I will be honest with you. I was apprehensive about this trip across the 1,100 kilometres of famously inhospitable real estate into South Australia. I had visions of the Gibb River Road (I’m still traumatised), only sealed.
But alas, it was time to bid farewell to Australia’s largest state and head across the iconic Nullarbor to new adventures. We gave Western Australia 18 of our best months, and in that time, she was quite good to us, too. We saw so much incredible scenery, had many extraordinary experiences and got to spend time with some really lovely people.
It may surprise you to know, we managed to take a few photos, too!
Like a few other notable experiences on our trip, the Nullarbor was something I wanted to ‘tick off,’ but would be glad when it was all over. I imagined lots of flies, heat and wind.
In any case, it’s not as if I had a choice.
As it turned out, it wasn’t so bad! In fact, it was quite scenic and the weather was pretty nice, despite the omnipresent wind, which at least did a good job of keeping the flies under control. There were lots of free campsites and very few other travelers.
The sunsets out there are awesome, and the cliff top views of the Bight are stunning.
Whenever we stopped for the night, we were able to seek protection from the wind, and we never had any neighbours.
We free-camped our way across The Mighty Nullarbor for 3 nights, before detouring south to Fowler’s Bay, where we stayed at a funky little caravan park right on the water.
The wind was howling for the two days we were there, but we still enjoyed exploring the small village, taking part in the communal meal at the fascinating eco caravan park, and Rod managed the odd photo or two, particularly during a solo trek to the top of the sand dune.
We were keen to get to the Eyre Peninsula, but first there was a new tourist attraction we wanted to see in Penong, a dry town in the driest state on the driest continent in the world. It’d better be good.
Just a couple of months prior to our visit, The Penong Windmill Museum was officially opened on the 10th September, 2016. The concept for the museum started as a notion by local residents—over 10 years earlier—to preserve the historical significance of windmills in the region.
Without windmills, the area would have been completely unable to support livestock (or humans), dependant on underground water. As solar-powered pumps slowly replaced old technology, the unwanted, often dilapidated windmills were left to rust away where they stood, a disappointing testament to their historical value.
It took the Penong community, volunteering thousands of hours, to get the museum ready to ‘open.’ Locals say the project will never be finished, because they keep acquiring old windmills to refurbish and display as they get replaced by solar.

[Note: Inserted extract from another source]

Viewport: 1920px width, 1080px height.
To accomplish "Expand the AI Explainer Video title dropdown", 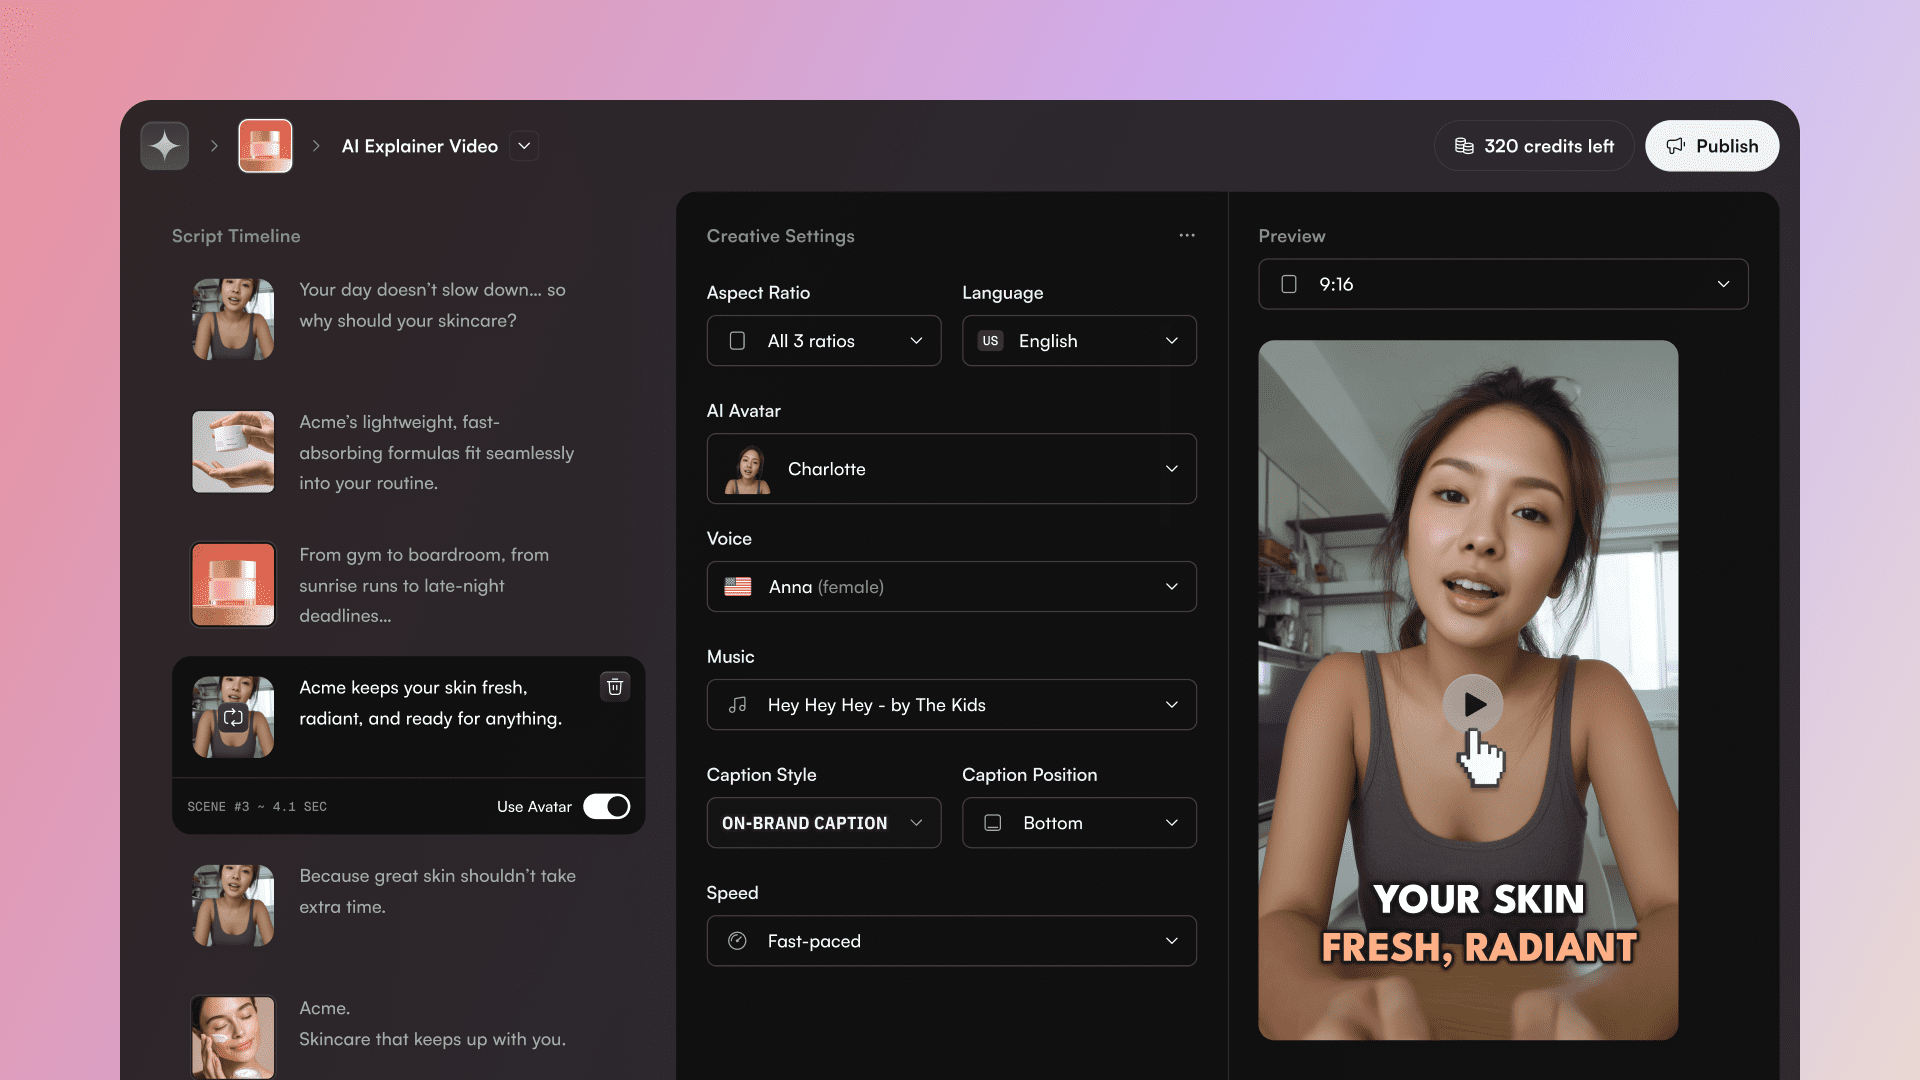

The museum has already started to attract tourists to the town. In the 24 hours that we were there, we saw at least a dozen carloads stop to peruse and capture the unique collection of historical windmills.
All I know is, Rod and I had a lot of fun photographing them from every angle, in different light during the day and night.
After a memorable stopover in Penong, we were finally going to the Eyre Peninsula! What would it be like?